Willy Glorius werd geboren op Sumatra in Indonesië. Ze was 1 jaar toen ze met haar ouders naar Java vertrok. Haar jeugd begon zorgeloos, maar veranderde drastisch toen de oorlog begon en ze op haar twaalfde in een interneringskamp terechtkwam. Mevrouw Glorius vertelt honderduit en serveert Emil, Bram en Jarvik van het Vox College ondertussen cola en spekkoek. ‘Ook een koloniaal spoor’, merkt een van de leerlingen op. ‘Ja’, zegt ze, ‘oliebollen kennen we daar niet, maar wel spekkoek. Dat serveer je in kleine stukjes.’

Wat gebeurde er met u toen de Japanners in 1942 Indonesië bezetten?
‘Ik weet het nog zo goed: de capitulatie van Nederland. Burgerwachten deden witte handdoeken om hun hoofd en gaven zich zo over. Mijn vader moest naar het KNIL, het Nederlands-Indische leger. Hij werd gestationeerd aan de kust. In de oorlogsjaren ging hij van plek naar plek. Drie jaar lang zag ik hem niet. Op een dag kwamen de Jappen. Die namen onze straat in om er een bordeel van te maken en wij moesten onze huizen uit. Voor moeders en kinderen werden zogenaamde beschermde wijken opgezet. ‘Een plek waar je veilig was’, werd er gezegd. Langzaam maar zeker veranderde dit. Eerst was het een gewone woonwijk. Toen kwam er prikkeldraad omheen. En daarna gevlochten matten zodat we niet naar buiten konden kijken. Aan de ene kant van de wijk was de rivier, aan de andere kant een spoorlijn.
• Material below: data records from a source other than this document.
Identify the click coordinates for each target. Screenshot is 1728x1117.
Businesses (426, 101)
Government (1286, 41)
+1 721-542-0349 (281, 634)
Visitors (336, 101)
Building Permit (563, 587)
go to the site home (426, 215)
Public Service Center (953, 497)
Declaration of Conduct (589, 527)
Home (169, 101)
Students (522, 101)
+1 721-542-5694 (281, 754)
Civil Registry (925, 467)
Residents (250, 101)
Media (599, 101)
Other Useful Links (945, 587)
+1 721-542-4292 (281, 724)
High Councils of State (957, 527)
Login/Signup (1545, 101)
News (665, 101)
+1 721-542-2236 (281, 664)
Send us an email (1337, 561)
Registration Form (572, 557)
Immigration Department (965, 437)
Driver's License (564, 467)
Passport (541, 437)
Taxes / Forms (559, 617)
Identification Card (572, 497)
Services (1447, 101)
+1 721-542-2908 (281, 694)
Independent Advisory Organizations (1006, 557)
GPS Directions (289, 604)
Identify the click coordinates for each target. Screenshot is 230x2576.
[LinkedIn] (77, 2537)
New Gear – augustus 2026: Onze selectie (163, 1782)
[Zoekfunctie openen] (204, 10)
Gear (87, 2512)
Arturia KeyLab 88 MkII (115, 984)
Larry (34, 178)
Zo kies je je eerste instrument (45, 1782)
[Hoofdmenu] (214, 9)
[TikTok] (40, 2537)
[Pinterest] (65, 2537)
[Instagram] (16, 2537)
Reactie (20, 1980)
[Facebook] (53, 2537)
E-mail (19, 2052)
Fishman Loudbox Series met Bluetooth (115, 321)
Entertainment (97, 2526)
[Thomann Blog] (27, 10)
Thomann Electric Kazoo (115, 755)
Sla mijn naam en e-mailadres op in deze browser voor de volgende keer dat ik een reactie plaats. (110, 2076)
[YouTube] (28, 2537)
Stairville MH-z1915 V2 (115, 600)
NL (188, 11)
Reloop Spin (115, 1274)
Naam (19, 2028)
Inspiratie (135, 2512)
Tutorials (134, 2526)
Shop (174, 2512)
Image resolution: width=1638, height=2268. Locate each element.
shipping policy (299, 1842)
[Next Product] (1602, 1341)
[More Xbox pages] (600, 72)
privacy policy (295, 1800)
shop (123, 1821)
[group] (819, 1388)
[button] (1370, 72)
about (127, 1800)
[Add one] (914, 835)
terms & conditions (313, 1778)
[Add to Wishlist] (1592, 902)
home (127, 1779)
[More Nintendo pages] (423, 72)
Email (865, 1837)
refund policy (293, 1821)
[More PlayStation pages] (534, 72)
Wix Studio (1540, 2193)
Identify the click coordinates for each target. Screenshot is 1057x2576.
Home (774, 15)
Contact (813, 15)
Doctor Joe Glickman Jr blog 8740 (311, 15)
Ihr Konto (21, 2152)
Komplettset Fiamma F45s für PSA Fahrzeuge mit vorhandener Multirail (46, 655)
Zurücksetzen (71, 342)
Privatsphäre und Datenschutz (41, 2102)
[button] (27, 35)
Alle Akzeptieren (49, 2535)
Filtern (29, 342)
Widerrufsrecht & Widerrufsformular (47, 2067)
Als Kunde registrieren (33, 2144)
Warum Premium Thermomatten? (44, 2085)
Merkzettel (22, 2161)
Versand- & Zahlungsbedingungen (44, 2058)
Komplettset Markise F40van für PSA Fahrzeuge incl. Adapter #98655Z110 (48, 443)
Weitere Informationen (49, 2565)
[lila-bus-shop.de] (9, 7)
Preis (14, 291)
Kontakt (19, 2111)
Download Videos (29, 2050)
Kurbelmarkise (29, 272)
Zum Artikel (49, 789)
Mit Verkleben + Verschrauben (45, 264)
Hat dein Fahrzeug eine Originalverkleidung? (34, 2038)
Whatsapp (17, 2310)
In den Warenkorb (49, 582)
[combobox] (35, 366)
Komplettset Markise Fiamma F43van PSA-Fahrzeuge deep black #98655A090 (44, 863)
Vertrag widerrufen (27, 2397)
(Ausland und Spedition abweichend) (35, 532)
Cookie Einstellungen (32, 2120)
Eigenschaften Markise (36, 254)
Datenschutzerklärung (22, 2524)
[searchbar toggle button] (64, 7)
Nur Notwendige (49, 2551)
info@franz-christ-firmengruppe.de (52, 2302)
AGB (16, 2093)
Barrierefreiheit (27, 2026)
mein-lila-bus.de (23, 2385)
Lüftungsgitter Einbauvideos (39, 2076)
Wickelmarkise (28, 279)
Heel slim van de Jappen, zo konden we niet weg. Ons kamp heette Tjideng.’

Heeft u dingen meegemaakt in het kamp waar u nog wel eens aan terugdenkt?
‘Heel veel. Het begon allemaal als beschermde wijk, onze dieren mochten mee. Daarna ging de boel dicht. Honden moesten eruit. Wat een drama! Ze werden allemaal op een wagen geladen: grote honden, blindengeleide honden… Sommige sprongen van de wagen af en renden terug. Ook heel vreselijk was dat alle jongens van 10 jaar en ouder weg moesten. Weg van hun moeders. We wisten niet waarheen ze gingen. En je kreeg straf bij het minste of geringste. Dan moest je dagen op appel staan, netjes in de rij. Een Jap liep langs en gaf commando’s: “Rechtop staan! Buigen! Rechtop!” Ook heel kleine kinderen, peuters nog, moesten dit doen. En ze deden het ook, anders kreeg hun moeder klappen. In het kamp was een commandant die maanziek was. Bij nieuwe maan werd ie niet helemaal goed in zijn hoofd. Dan fietste hij ‘s nachts schreeuwend door het kamp. We legden al onze kleren dan al klaar omdat hij ons midden in de nacht naar buiten kon roepen. We kregen steeds minder ruimte. Eerst waren we met honderd mensen. Dan gingen er vijftig uit en kwamen er driehonderd voor terug. Je plekkie werd steeds kleiner en kleiner. Iedere keer moest je wat inleveren.’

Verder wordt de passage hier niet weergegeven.